—Quand j'ai dit non, c'est non! répliqua le seigneur Kéraban. Vous m'appartenez, d'ailleurs, vous êtes mon invité, je me charge de vous, et vous n'avez qu'à vous laisser faire!

—Soit, reprit Van Mitten. Cependant, à défaut de railways, peut-être y aurait-il un moyen très simple de nous rendre à Scutari sans franchir le Bosphore, mais aussi sans faire le tour de la mer Noire?

—Et lequel? demanda Kéraban, en fronçant le sourcil. Si ce moyen est bon, je l'adopte; s'il est mauvais, je le repousse.

—Il est excellent, répondit Van Mitten.

—Parlez vite! Nous avons à faire nos préparatifs de départ! Il n'y a pas une heure à perdre!

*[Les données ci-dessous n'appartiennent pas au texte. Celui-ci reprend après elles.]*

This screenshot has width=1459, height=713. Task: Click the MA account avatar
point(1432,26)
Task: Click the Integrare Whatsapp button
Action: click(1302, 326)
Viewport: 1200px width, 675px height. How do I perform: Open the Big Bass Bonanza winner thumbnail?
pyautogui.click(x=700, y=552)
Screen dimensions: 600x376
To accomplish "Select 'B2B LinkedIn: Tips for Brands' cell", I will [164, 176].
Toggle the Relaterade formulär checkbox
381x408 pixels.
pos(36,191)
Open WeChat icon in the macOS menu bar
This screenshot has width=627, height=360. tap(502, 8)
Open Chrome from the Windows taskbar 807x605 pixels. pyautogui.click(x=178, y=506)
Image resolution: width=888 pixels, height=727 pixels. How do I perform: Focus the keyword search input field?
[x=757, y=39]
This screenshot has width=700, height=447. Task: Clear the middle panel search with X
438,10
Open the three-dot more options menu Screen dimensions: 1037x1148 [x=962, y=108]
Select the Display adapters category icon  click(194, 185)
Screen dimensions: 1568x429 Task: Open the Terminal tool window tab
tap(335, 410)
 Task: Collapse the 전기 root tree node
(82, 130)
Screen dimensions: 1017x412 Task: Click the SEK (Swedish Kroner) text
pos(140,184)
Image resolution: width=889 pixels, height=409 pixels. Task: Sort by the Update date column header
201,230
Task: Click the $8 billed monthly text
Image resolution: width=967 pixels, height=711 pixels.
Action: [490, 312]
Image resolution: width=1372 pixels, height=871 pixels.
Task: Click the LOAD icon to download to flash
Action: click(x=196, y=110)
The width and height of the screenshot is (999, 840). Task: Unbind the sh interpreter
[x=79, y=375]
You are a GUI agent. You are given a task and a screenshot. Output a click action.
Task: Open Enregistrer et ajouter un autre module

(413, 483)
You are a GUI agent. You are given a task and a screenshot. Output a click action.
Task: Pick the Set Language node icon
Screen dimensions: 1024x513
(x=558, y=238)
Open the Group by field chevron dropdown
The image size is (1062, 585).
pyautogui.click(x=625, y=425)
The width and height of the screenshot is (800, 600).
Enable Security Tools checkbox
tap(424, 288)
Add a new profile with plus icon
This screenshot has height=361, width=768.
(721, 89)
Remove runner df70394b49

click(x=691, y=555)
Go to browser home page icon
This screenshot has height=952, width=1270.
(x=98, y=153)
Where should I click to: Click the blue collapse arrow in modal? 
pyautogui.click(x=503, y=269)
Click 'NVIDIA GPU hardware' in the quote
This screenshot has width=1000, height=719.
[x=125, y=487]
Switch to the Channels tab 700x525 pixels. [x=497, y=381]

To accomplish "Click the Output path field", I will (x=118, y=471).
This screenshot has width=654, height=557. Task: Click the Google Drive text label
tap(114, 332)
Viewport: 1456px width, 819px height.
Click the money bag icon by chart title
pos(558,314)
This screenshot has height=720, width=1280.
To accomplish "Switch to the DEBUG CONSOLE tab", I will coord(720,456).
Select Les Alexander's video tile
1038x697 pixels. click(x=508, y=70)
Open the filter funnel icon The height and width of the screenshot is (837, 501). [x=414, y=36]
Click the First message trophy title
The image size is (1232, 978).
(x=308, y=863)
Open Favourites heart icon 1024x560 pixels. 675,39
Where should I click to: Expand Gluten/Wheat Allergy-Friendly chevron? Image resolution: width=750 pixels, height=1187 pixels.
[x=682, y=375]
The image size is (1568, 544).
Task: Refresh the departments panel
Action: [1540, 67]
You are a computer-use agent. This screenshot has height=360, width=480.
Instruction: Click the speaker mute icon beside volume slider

—Voici, ami Kéraban: Gagnons un des ports les plus rapprochés de
Constantinople sur la mer Noire, frétons un bateau à vapeur….

—Un bateau à vapeur! s'écria le seigneur Kéraban, que ce mot «vapeur» avait le don de mettre hors de lui.

—Non … un bateau … un simple bateau à voile, s'empressa d'ajouter Van Mitten, un chébec, une tartane, une caravelle, et faisons route pour un des ports de l'Anatolie, Kirpih, par exemple! Une fois sur ce point du littoral, en un jour, nous arriverons tranquillement par terre à Scutari, où nous boirons ironiquement à la santé du Muchir!»

Le seigneur Kéraban avait laissé parler son ami sans l'interrompre. Peut-être celui-ci se figurait-il déjà qu'on allait faire bon accueil à sa proposition, très acceptable d'ailleurs, et qui sauvegardait toutes les questions d'amour-propre.

Mais, à l'énoncé de cette proposition, l'oeil du seigneur Kéraban s'anima, ses doigts se replièrent et se déplièrent successivement, et, de ses deux mains tout à l'heure ouvertes, il fit deux poings d'un aspect que Nizib aurait trouvé peu rassurant.